In 2024, it was reported that Pakistan has faced an orange shortage due to climate change, which has reduced citrus production by 35%, slashed exports, and led to the closure of processing factories.

=== Migration ===

Due to extreme weather and uncertain economic outcomes, rural communities in Pakistan have been displaced in large numbers to major cities. Experts expect 20% of the population to move to major cities; current migration patterns included 700,000 people a year moving from rural to urban environments. Larger estimates, including major displacements because of extreme weather, suggest as many as 20 million migrants from rural to urban communities since 2010.

== Mitigation and adaptation ==

=== Mitigation ===
The most important targets for mitigation efforts focused on reduction of GHG emissions are the energy and agriculture sectors. In the energy sector, integration of climate change and energy policy objectives is particularly important as today's investment such as in the Thar coalfield will "lock in" the infrastructure, fuel and technologies to be used for decades to come. Similarly, the building and transport infrastructure put in place today should meet the design needs of the future. Therefore, energy efficiency requirements in building codes and long-term transport planning will prove important.
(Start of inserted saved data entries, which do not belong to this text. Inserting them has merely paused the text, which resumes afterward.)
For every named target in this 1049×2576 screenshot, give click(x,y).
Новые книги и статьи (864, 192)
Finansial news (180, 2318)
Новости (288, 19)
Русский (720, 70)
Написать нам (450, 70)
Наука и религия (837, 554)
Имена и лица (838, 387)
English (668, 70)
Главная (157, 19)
=== Policies and legislation ===

The National Climate Change Policy (NCCP) of 2012, framed by the Government of Pakistan as the guiding policy document for the country on climate change, acknowledges the growing risk of future extreme natural hazards due to climate change. It further provides a picture of the vulnerabilities faced by individual sectors, ecological regions and socioeconomic classes. The major climate change threats identified in the report include:

1. Considerable increase in the frequency and intensity of extreme weather events.
2. Increased siltation of major dams caused by more frequent and intense floods;
3. Rising temperatures resulting in enhanced heat and water-stressed conditions, particularly in arid and semi-arid regions, leading to reduced agricultural productivity;
4. Further decrease in the already scanty forest cover, from too rapid change in climatic conditions to allow natural migration of adversely affected plant species;
5. Increased intrusion of saline water in the Indus delta, adversely affecting coastal agriculture, mangroves and the breeding grounds of fish;
6. Threat to coastal areas due to projected sea level rise and increased cyclonic activity due to higher sea surface temperatures;
7. Increased stress between upper riparian and lower riparian regions in relation to sharing of water resources;
8. Increased health risks and climate change induced migration.
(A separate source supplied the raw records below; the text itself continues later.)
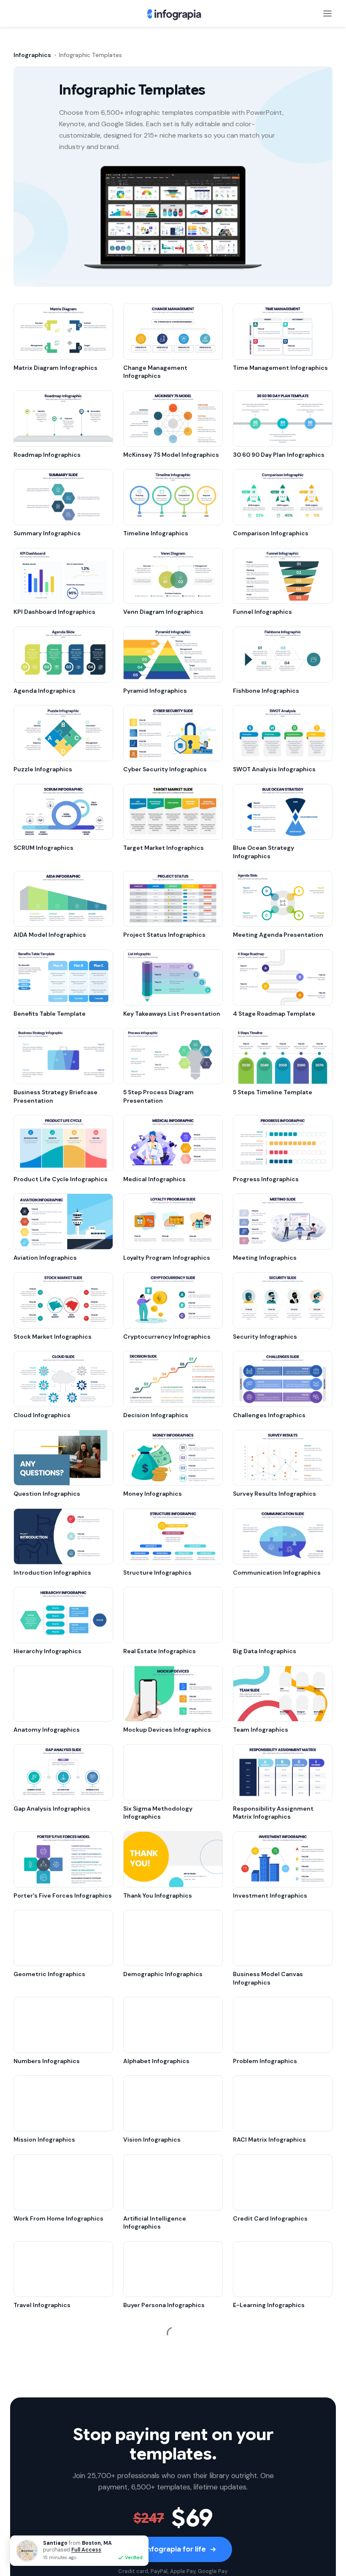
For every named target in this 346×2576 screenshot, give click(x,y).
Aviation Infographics (45, 1257)
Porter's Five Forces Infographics (63, 1895)
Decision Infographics (155, 1415)
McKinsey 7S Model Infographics (171, 454)
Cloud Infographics (42, 1415)
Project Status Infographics (164, 934)
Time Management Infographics (280, 367)
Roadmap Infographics (47, 454)
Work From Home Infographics (58, 2218)
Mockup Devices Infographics (167, 1729)
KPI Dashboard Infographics (54, 612)
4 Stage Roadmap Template (274, 1013)
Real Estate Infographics (159, 1651)
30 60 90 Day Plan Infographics (278, 454)
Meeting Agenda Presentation (278, 934)
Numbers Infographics (47, 2061)
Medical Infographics (154, 1179)
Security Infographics (265, 1336)
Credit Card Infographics (270, 2218)
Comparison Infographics (270, 533)
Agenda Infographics (45, 690)
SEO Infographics (148, 2384)
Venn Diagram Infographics (163, 612)
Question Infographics (47, 1493)
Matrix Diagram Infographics (55, 367)
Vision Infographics (152, 2139)
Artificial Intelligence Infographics (154, 2223)
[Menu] (327, 13)
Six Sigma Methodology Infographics (157, 1813)
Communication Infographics (277, 1572)
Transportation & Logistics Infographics (273, 2388)
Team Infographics (260, 1729)
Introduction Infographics (52, 1572)
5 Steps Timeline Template (272, 1092)
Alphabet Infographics (156, 2061)
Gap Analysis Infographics (52, 1808)
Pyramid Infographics (155, 690)
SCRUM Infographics (43, 847)
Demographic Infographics (163, 1974)
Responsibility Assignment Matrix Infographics (273, 1813)
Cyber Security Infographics (165, 769)
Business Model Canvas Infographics (268, 1978)
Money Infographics (152, 1493)
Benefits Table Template (50, 1013)
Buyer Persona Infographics (164, 2305)
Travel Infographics (42, 2305)
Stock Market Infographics (53, 1336)
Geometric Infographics (49, 1974)
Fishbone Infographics (266, 690)
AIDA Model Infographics (50, 934)
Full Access (86, 2549)
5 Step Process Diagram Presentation (158, 1096)
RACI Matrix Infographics (269, 2139)
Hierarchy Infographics (47, 1651)
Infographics (32, 55)
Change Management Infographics (155, 372)
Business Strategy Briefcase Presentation (55, 1096)
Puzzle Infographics (43, 769)
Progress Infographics (266, 1179)
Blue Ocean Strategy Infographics (263, 852)
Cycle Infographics (261, 2471)
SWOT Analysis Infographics (274, 769)
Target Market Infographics (163, 847)
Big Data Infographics (264, 1651)
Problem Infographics (265, 2061)
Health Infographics (43, 2471)
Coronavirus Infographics (161, 2471)
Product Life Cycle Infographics (61, 1179)
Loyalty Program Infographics (166, 1257)
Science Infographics (264, 2549)
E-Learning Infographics (269, 2305)
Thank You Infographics (157, 1895)
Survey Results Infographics (274, 1493)
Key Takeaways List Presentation (171, 1013)
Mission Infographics (44, 2139)
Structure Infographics (157, 1572)
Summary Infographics (47, 533)
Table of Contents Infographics (169, 2549)
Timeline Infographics (155, 533)
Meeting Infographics (265, 1257)
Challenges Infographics (269, 1415)
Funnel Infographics (262, 612)
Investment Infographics (270, 1895)
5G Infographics (37, 2384)
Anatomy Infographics (47, 1729)
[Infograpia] (173, 13)
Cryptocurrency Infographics (167, 1336)
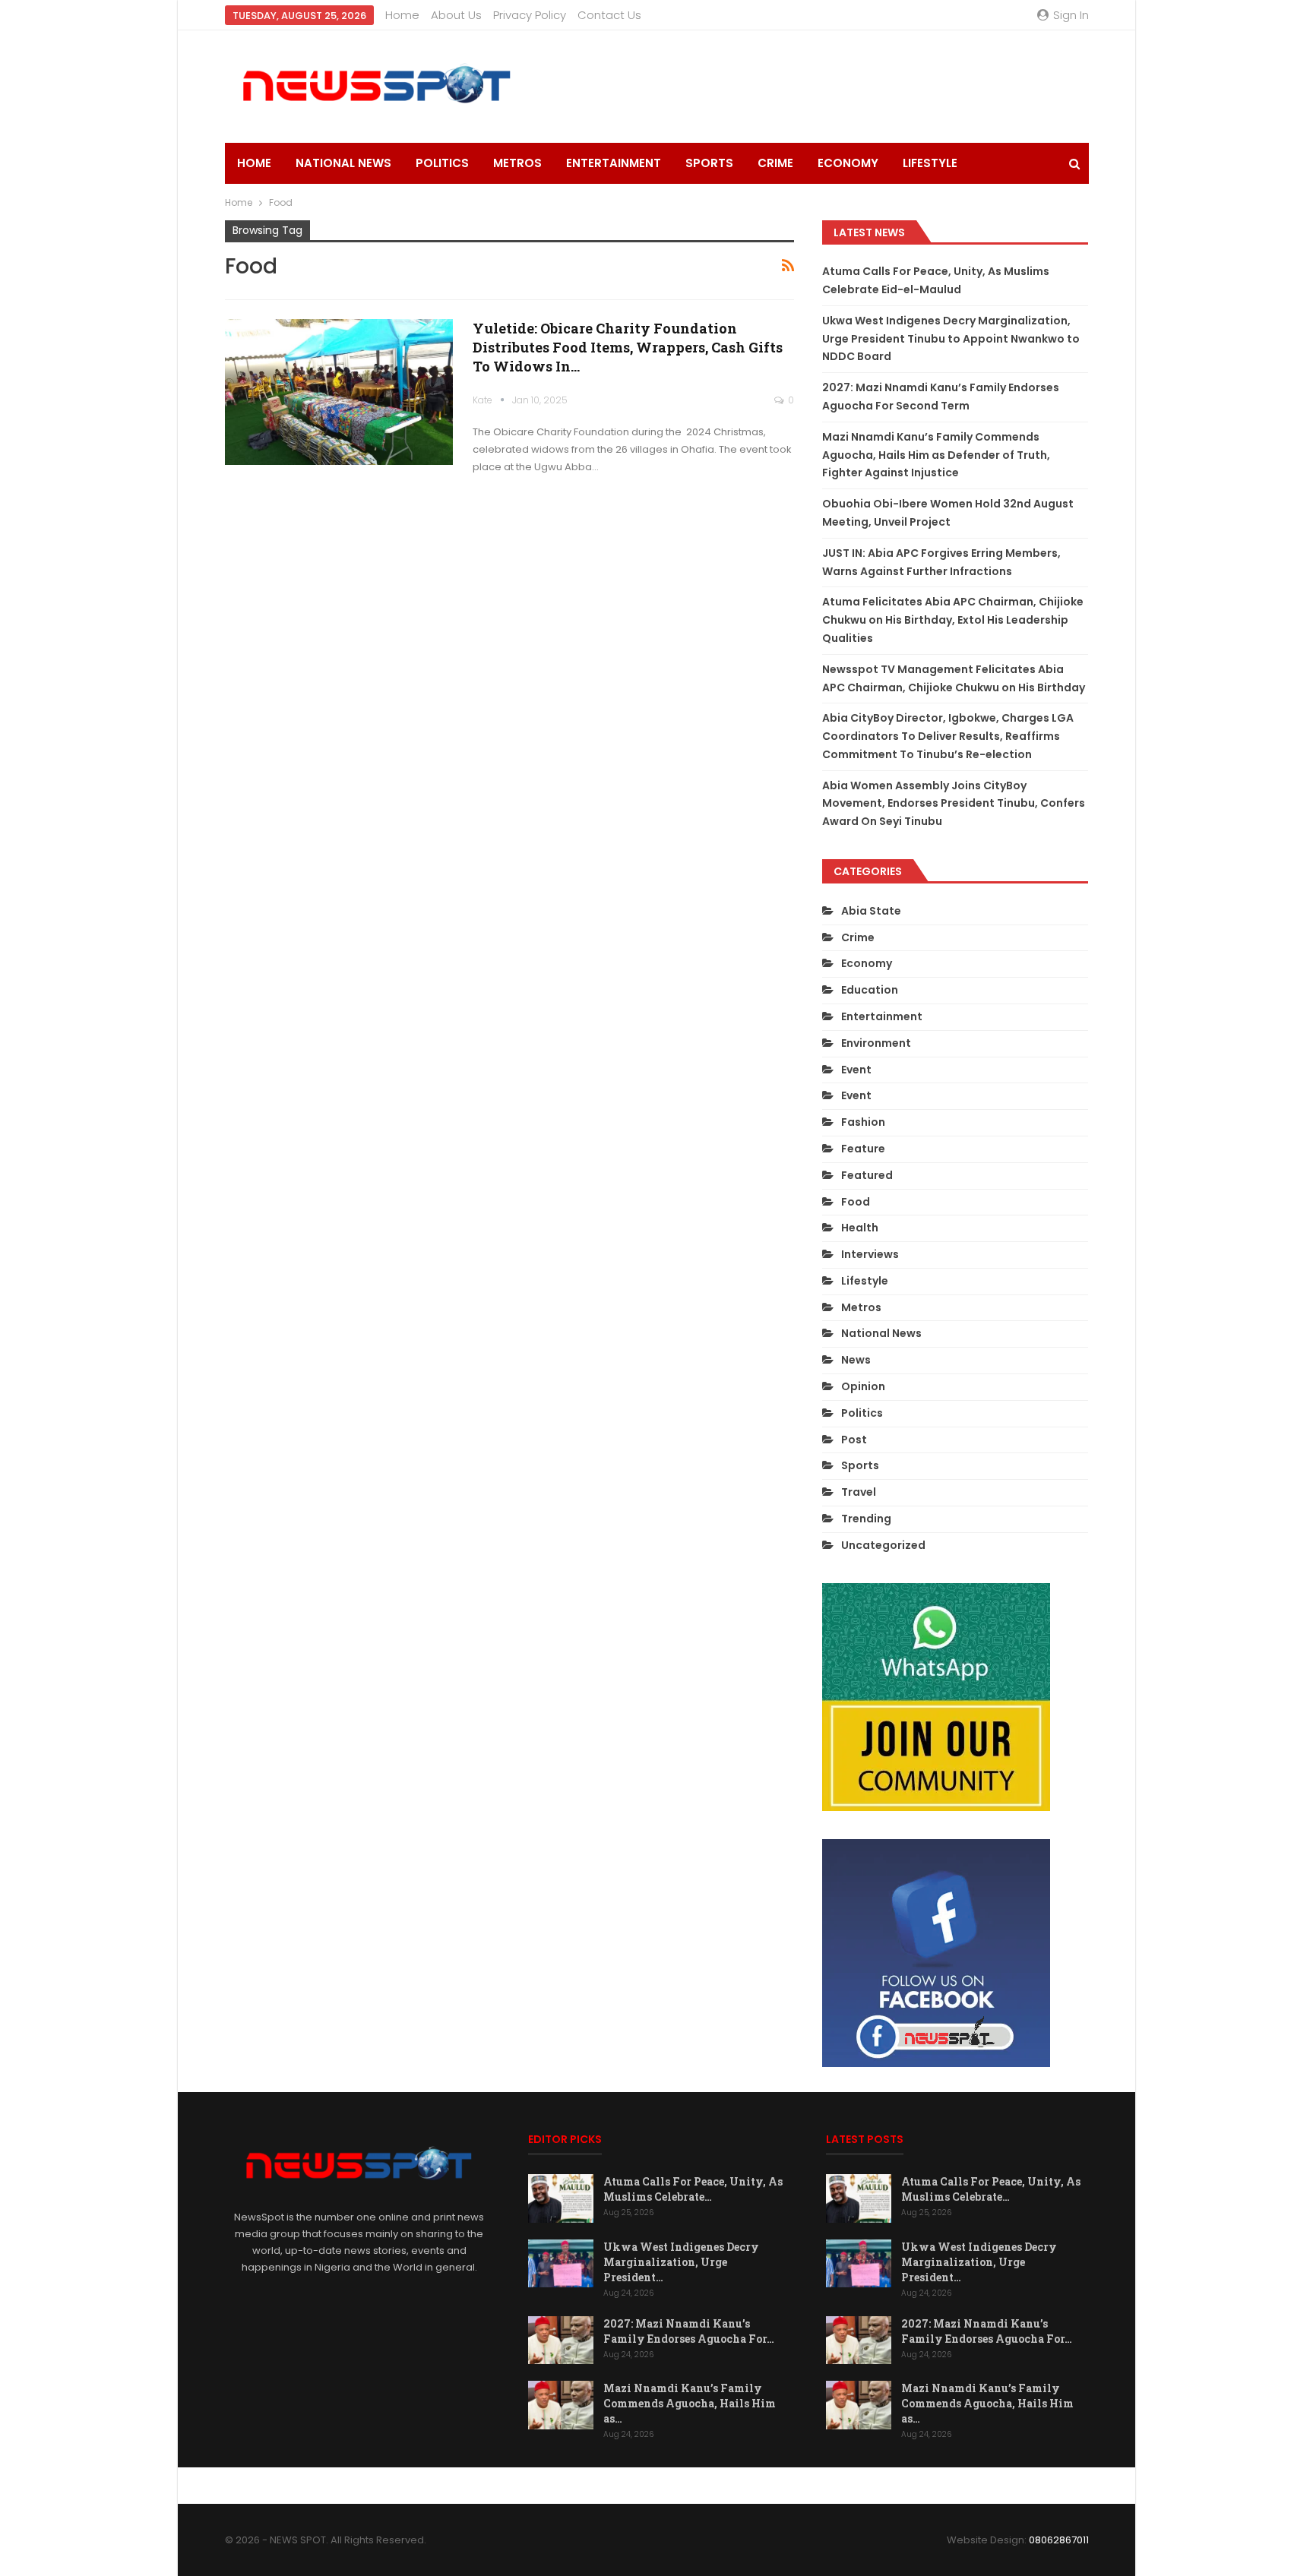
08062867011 (1059, 2540)
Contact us (609, 15)
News (856, 1359)
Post (854, 1439)
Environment (876, 1043)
==== Ministry of Climate Change ====

Various programs focused on adaptation and mitigation have been developed within the Pakistani government. Since 2017, a cabinet-level ministry has led much of that capacity.

==== Reforestation ====

Pakistan has less than 6% total forest area. This, combined with climate change, exacerbates challenges such as flooding, heat waves, and soil loss. Starting in 2014, the government started pursuing a Billion Tree Tsunami policy, and in 2018 that policy was extended to a 10 billion tree, Plant for Pakistan program. During the COVID-19 pandemic in Pakistan, government agencies continued their reforestation program, creating 60,000 jobs among the unemployed.

== Society and culture ==

=== Public opinion ===
According to the BBC Climate Asia report, the majority of the Pakistani people surveyed claimed that climate change has heavily impacted their lives in the form of floods and droughts, and most importantly has affected the availability of resources such as energy and water. 53% of Pakistanis felt that their lives had become worse off than they were five years ago. Although the effects of climate change are evident, the survey found that the majority of the people were unaware of the meaning of climate change, and "ascribed changes in climate and extreme weather events to the will of God."